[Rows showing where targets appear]
Begin

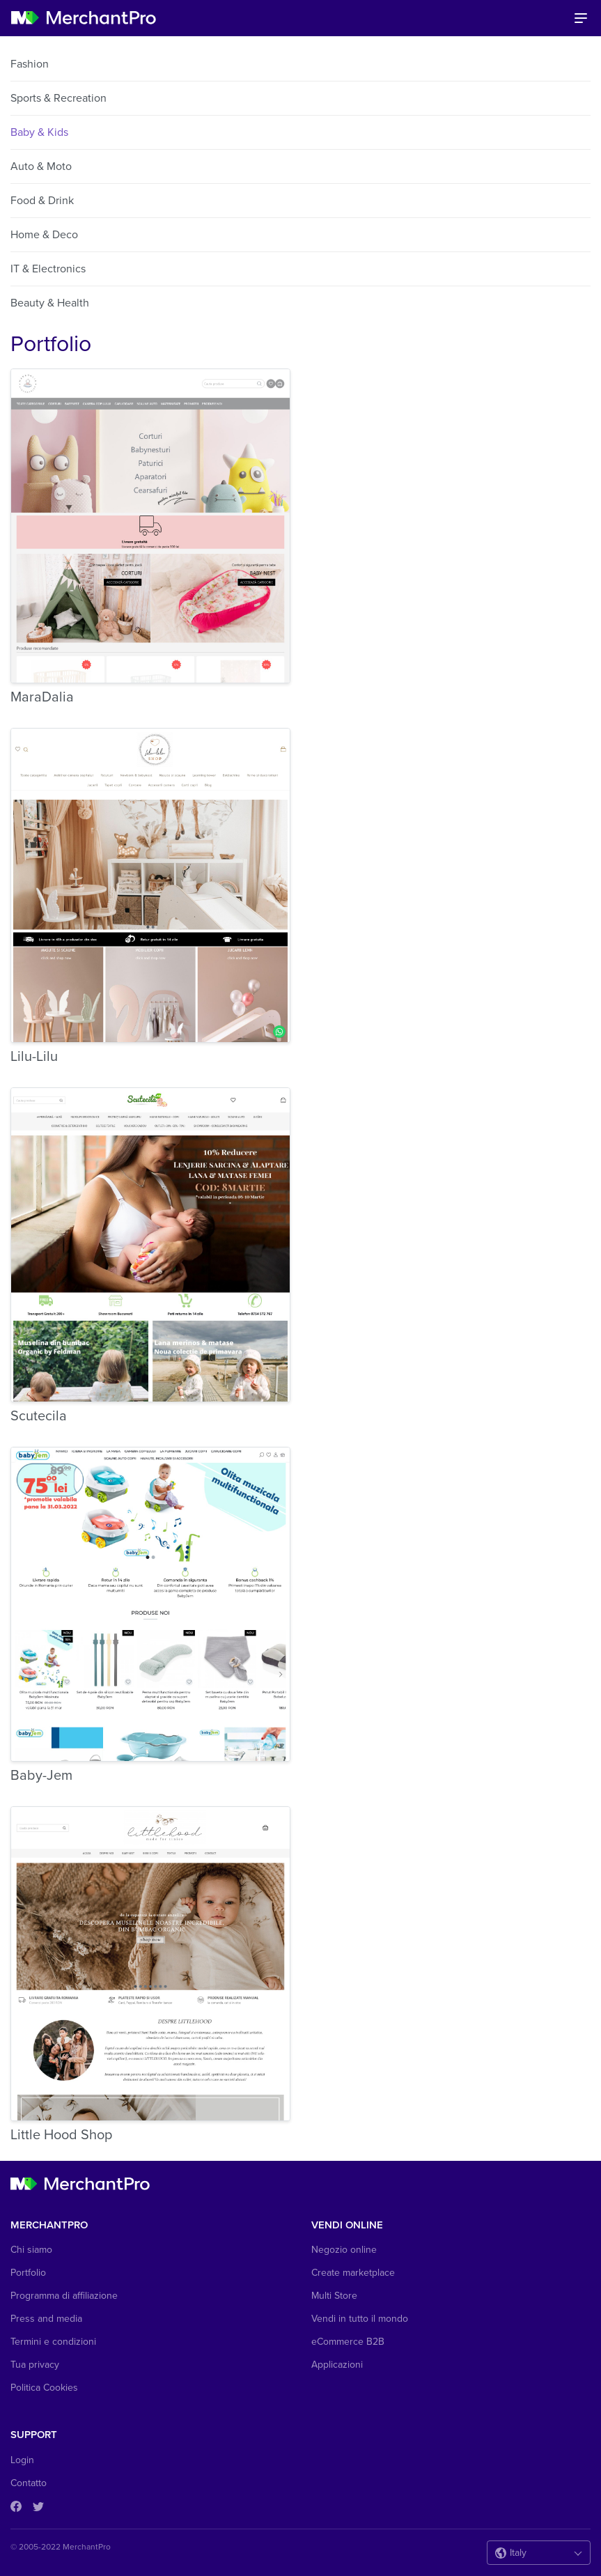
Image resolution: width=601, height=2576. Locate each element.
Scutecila (38, 1416)
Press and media (46, 2319)
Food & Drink (42, 201)
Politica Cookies (44, 2387)
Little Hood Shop (61, 2135)
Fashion (29, 64)
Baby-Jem (41, 1775)
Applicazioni (337, 2365)
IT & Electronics (48, 269)
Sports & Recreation (58, 98)
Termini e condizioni (53, 2342)
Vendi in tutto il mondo (359, 2319)
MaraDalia (42, 697)
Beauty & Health (49, 303)
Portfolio (28, 2273)
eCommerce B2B (347, 2342)
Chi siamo (31, 2250)
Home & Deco (44, 235)
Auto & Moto (41, 166)
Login (22, 2460)
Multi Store (334, 2296)
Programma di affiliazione (64, 2296)
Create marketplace (353, 2273)
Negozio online (344, 2250)
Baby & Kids (39, 132)
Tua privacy (34, 2365)
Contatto (28, 2483)
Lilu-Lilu (34, 1056)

End

» What you will do
Extract every line of the rows above without altering anything, leaving out the pictures.

» Written response
Image resolution: width=601, height=2576. Locate each element.
Scutecila (38, 1416)
Press and media (46, 2319)
Food & Drink (42, 201)
Politica Cookies (44, 2387)
Little Hood Shop (61, 2135)
Fashion (29, 64)
Baby-Jem (41, 1775)
Applicazioni (337, 2365)
IT & Electronics (48, 269)
Sports & Recreation (58, 98)
Termini e condizioni (53, 2342)
Vendi in tutto il mondo (359, 2319)
MaraDalia (42, 697)
Beauty & Health (49, 303)
Portfolio (28, 2273)
eCommerce B2B (347, 2342)
Chi siamo (31, 2250)
Home & Deco (44, 235)
Auto & Moto (41, 166)
Login (22, 2460)
Multi Store (334, 2296)
Programma di affiliazione (64, 2296)
Create marketplace (353, 2273)
Negozio online (344, 2250)
Baby & Kids (39, 132)
Tua privacy (34, 2365)
Contatto (28, 2483)
Lilu-Lilu (34, 1056)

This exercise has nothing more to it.